**INSTRUCTIONS TO FOLLOW:** Up to and including the line with "года (301, 278)", copy the records below exactly from their first line.

(Beginning of DATA)

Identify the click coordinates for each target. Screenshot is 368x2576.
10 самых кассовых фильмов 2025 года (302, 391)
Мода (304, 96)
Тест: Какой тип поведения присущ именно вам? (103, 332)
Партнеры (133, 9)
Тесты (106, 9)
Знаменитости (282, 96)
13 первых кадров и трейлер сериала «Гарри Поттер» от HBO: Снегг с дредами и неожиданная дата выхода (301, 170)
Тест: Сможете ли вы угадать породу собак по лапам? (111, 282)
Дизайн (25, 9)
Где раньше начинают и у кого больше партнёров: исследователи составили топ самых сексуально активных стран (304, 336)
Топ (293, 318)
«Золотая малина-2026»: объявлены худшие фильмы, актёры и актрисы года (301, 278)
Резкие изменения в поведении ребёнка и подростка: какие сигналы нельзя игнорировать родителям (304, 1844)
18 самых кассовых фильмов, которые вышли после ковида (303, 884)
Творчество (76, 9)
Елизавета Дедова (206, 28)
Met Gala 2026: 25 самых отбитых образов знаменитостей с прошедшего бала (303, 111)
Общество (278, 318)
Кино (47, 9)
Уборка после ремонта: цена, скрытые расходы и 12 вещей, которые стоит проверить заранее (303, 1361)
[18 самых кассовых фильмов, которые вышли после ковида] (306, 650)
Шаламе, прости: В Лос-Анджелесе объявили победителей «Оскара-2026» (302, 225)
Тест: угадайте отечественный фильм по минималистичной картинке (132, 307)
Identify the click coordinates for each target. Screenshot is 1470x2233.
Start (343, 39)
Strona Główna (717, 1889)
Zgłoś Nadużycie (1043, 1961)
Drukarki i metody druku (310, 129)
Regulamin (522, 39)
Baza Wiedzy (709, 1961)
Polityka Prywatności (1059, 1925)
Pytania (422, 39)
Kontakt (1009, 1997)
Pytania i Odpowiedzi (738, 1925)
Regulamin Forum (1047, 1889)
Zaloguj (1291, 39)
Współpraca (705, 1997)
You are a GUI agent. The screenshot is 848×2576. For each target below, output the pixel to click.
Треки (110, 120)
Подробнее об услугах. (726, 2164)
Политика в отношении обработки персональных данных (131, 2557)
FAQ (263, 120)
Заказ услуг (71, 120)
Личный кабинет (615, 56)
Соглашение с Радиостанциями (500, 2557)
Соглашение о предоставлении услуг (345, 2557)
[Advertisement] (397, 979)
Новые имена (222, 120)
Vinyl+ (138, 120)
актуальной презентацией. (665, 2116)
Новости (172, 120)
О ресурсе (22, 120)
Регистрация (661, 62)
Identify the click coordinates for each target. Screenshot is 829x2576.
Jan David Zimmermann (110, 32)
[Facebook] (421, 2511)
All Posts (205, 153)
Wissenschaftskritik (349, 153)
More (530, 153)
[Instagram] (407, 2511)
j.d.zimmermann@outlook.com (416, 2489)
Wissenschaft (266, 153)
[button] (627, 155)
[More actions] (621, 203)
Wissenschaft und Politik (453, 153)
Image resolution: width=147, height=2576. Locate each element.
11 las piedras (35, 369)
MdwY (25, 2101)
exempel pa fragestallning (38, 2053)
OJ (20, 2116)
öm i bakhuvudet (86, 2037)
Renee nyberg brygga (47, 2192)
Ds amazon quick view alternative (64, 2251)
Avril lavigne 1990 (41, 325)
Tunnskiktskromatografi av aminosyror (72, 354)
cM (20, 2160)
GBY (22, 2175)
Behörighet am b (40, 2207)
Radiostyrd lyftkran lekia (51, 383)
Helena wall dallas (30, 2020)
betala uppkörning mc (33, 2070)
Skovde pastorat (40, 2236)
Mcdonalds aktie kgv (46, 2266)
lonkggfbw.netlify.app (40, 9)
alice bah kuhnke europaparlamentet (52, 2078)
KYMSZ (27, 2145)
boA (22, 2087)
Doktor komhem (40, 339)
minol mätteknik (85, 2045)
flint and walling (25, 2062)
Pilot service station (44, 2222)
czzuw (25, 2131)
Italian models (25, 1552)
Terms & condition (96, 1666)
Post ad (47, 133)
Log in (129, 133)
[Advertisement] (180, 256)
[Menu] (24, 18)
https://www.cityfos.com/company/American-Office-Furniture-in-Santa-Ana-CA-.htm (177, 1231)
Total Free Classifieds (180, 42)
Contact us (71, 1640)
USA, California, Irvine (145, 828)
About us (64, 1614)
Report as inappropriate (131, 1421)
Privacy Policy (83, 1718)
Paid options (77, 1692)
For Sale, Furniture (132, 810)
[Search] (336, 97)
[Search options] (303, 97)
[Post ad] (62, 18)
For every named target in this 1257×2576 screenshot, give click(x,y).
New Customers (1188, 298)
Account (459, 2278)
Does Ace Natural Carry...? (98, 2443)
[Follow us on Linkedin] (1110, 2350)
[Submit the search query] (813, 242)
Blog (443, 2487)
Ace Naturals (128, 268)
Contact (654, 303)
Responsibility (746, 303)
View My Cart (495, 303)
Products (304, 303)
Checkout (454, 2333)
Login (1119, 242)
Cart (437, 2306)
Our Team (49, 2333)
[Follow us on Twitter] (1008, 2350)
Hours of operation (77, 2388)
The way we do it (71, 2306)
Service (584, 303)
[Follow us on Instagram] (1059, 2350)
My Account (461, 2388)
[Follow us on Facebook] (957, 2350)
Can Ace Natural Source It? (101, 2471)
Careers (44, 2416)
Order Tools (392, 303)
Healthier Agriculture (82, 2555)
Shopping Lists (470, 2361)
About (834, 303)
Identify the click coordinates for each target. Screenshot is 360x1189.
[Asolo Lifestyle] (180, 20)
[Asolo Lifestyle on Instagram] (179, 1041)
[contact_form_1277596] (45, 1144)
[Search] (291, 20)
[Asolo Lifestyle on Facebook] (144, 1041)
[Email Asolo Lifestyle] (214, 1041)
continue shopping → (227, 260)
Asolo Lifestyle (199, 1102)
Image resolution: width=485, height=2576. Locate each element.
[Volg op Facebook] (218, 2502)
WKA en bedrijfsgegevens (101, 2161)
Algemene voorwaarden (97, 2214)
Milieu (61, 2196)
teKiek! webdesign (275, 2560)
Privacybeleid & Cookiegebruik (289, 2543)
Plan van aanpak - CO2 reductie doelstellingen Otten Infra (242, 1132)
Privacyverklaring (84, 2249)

(End of DATA)

**WORKED SOLUTION:**
Identify the click coordinates for each target. Screenshot is 368x2576.
10 самых кассовых фильмов 2025 года (302, 391)
Мода (304, 96)
Тест: Какой тип поведения присущ именно вам? (103, 332)
Партнеры (133, 9)
Тесты (106, 9)
Знаменитости (282, 96)
13 первых кадров и трейлер сериала «Гарри Поттер» от HBO: Снегг с дредами и неожиданная дата выхода (301, 170)
Тест: Сможете ли вы угадать породу собак по лапам? (111, 282)
Дизайн (25, 9)
Где раньше начинают и у кого больше партнёров: исследователи составили топ самых сексуально активных стран (304, 336)
Топ (293, 318)
«Золотая малина-2026»: объявлены худшие фильмы, актёры и актрисы года (301, 278)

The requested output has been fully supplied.